__EXERCISE OBJECTIVE__. Please output the data below as a numbered list with no blank lines, and leave the pictures out.

__RECORDS SHOWN__.
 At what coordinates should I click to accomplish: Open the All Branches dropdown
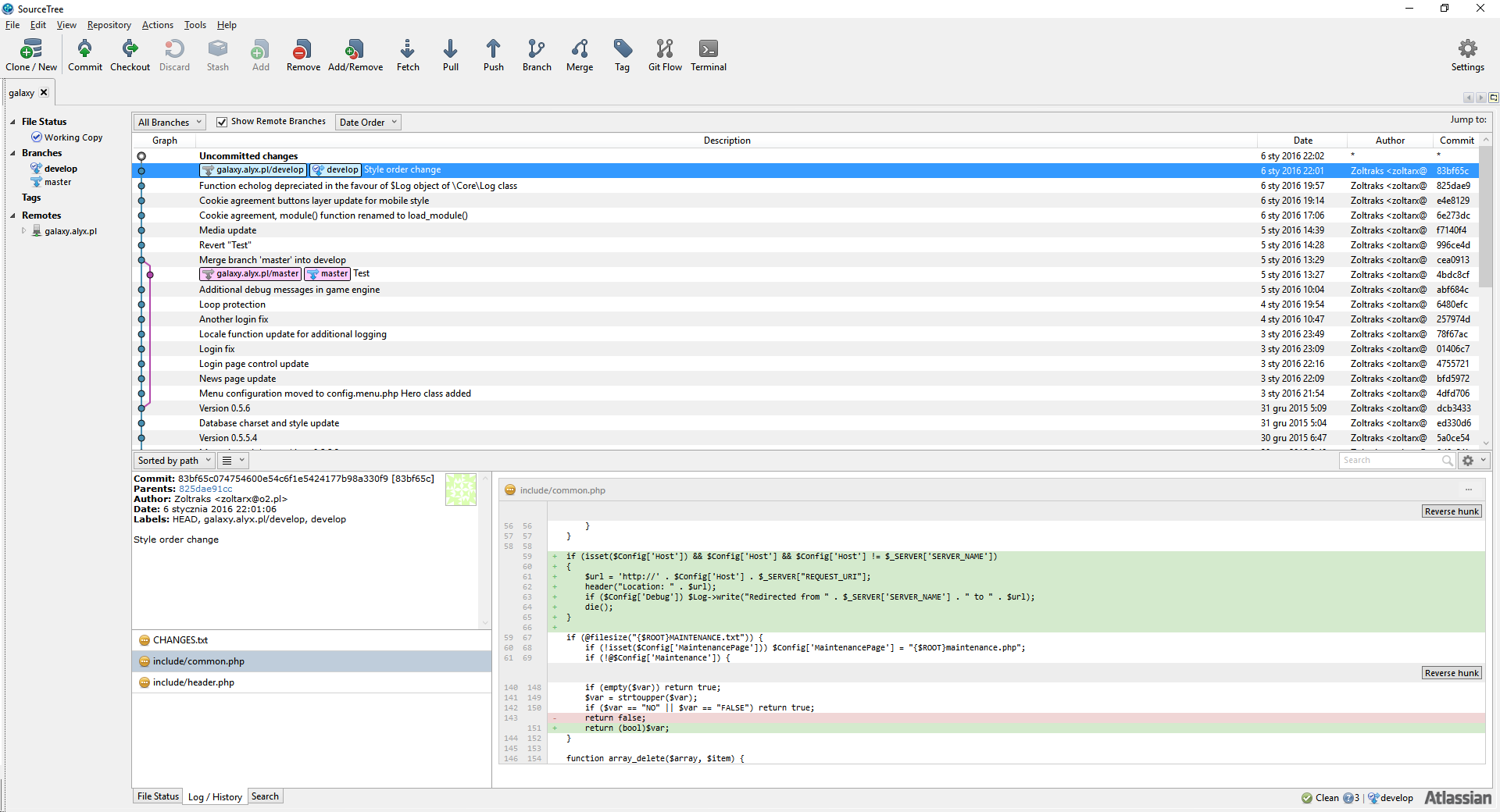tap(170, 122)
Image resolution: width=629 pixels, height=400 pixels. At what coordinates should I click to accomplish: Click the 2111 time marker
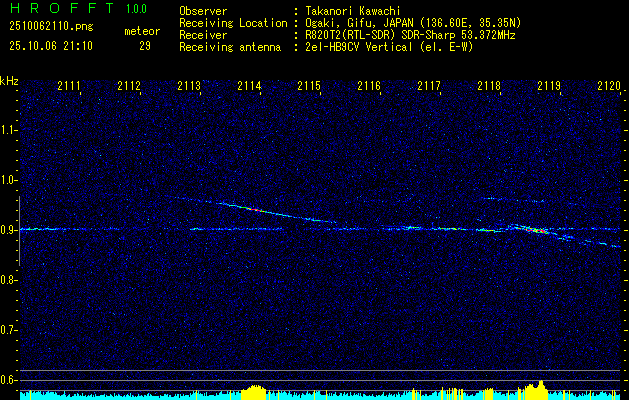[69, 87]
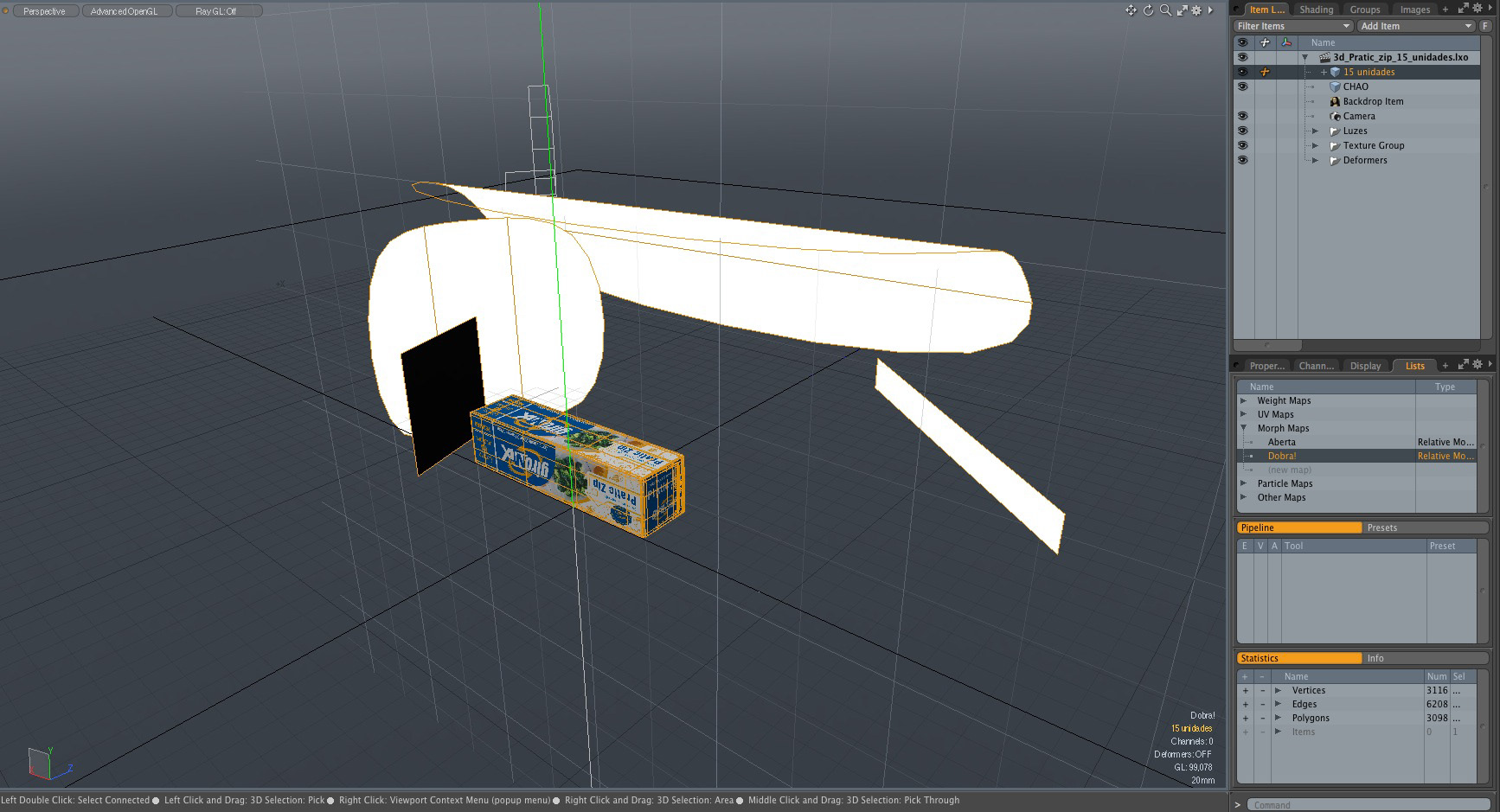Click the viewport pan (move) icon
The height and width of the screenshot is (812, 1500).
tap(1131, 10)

__FULL ANSWER__.
1.  At what coordinates should I click to accomplish: Open the All Branches dropdown
2. tap(170, 122)
3. Image resolution: width=629 pixels, height=400 pixels. At what coordinates should I click to accomplish: Click the 2111 time marker
4. [69, 87]
5. Click the viewport pan (move) icon
6. The height and width of the screenshot is (812, 1500).
7. tap(1131, 10)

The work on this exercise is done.